[Source document]:
The Black Loyalists and their descendants did not have the luxury of returning to the United States – they would be immediately enslaved once again. But economic opportunities in the Maritimes were just as limiting for them as for their white counterparts. They sought better lives, but could not consider going to the States. As Doug pointed out, their reduced standard of living would lead to poor medical treatment, poor diet, poor housing and thus to higher death rates. But this would not account for all of the decline in the African population of the Maritimes. Black Loyalists and their descendants could head west to Ontario, east to England, or find employment in the vigorous merchant shipping of the British Empire or its Royal Navy.

Once emancipation had been declared in the United States, then the descendants of the Black Loyalists (and the Black Refugees of the War of 1812) could begin their migration to the States, following the well-trod path created by white Maritimers who sought better lives in the southern republic. The industries of the burgeoning cities and the expansion to the west of the Mississippi River drew Maritimers as well as European immigrants and Americans from the well-populated eastern states. One did not need a lot of skills to work in a factory or farm, and these attracted Maritimers of all races.

So, to re-cap, the racial ratio of the loyalist settlement era might have remained the same in the Maritimes up until the 21st century had there been the same economic and social advantages that were to be found in the “west” (be it the Canadian or American frontier). However, the Maritimes did not develop along the same path as the New England states, New York, New Jersey, and Pennsylvania, and the descendants of both white and black loyalists hitched their wagons to other stars.

I hope this provides some clues as to why Canadians of African descent no longer make up ten per cent of the Maritimes’ population. (However, Nova Scotia still has the highest per capita number of black citizens of any province in Canada.)

Family of Isaac Mann

I have begun researching my family’s military history. It appears that I am a direct descendant of Colonel Isaac Mann. I see that he listed in the Loyalist Directory where some additional information has been contributed.

[Work task 1]:
Could you write out the part of the loyalist history text from "Once emancipation had" to "of all races."?
[Work task 2]:
Can you continue the loyalist history text from where it stops?

[The data]:
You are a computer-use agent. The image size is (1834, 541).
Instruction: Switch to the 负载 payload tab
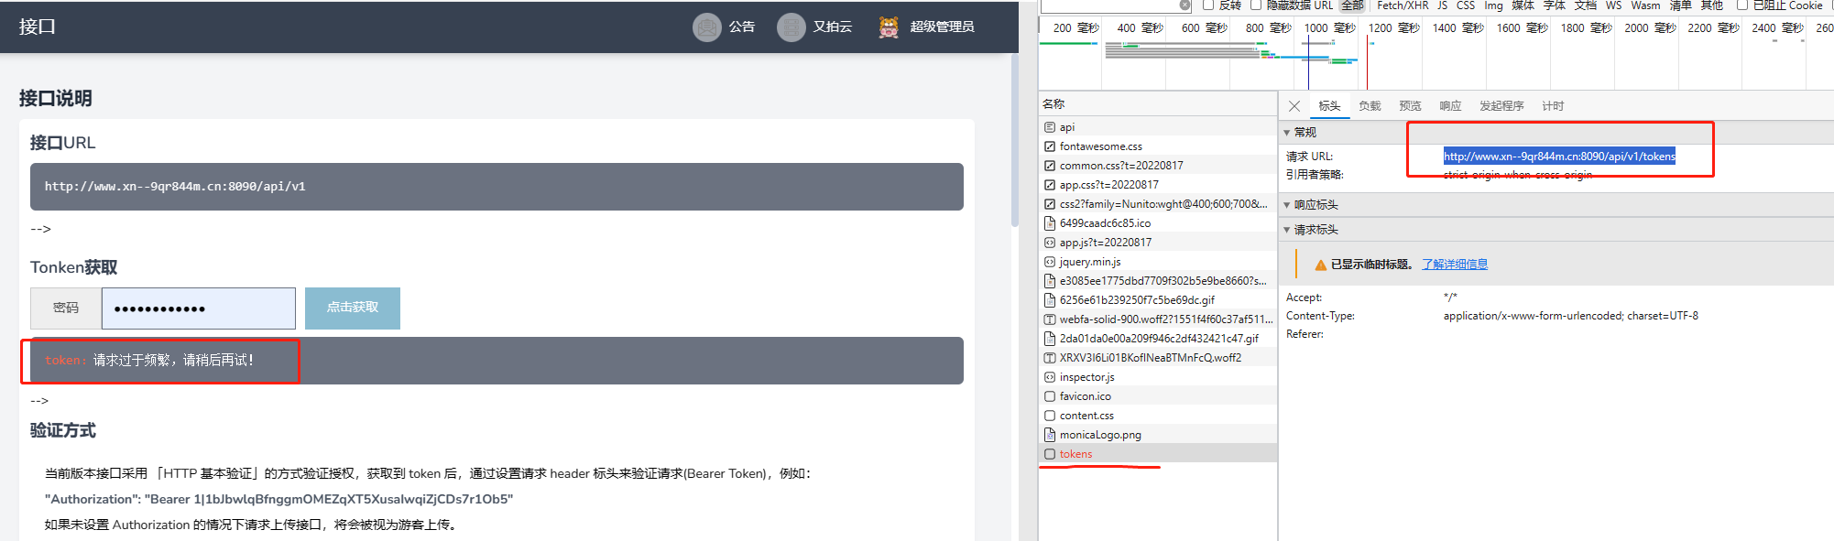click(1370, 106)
--
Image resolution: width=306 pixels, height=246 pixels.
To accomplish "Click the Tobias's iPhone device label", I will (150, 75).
...
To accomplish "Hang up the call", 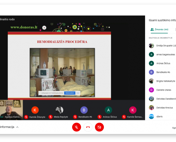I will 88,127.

[Response box 1]:
Once emancipation had been declared in the United States, then the descendants of the Black Loyalists (and the Black Refugees of the War of 1812) could begin their migration to the States, following the well-trod path created by white Maritimers who sought better lives in the southern republic. The industries of the burgeoning cities and the expansion to the west of the Mississippi River drew Maritimers as well as European immigrants and Americans from the well-populated eastern states. One did not need a lot of skills to work in a factory or farm, and these attracted Maritimers of all races.

[Response box 2]:
My great grandfather was James Mann, but I don’t yet have the connection between him and one of the children of Isaac.

I would be interested in hearing from anyone who has researched the family or is likewise descended from Isaac as I would love to learn more about my family.

Doug Pflug, Guelph

Can DNA Help Prove a Loyalist Ancestor?

A question has come up about the use of DNA to prove descent from a Loyalist ancestor. As I have only a very rudimentary understanding of how DNA is being used in genealogical research (perhaps other readers fall into the same group), I would like to draw on the knowledge of those who know more.

This question will hopefully become a series of questions and responses over time.

To keep it simple, assume we have a record of two Loyalists: Loyalist Dad is father to Loyalist Son and both of them served in a Loyalist Regiment. They show on a muster roll and both received Loyalist land grants.

We also have one descendant who has successfully proven genealogical descent from Loyalist Son and from Loyalist Father, and received two Loyalist certificates. A name for this person: Proven Descendant.

I believe I am also a descendant of Loyalist Dad but I have records only back to my Grandparents. I am missing about 4 generations.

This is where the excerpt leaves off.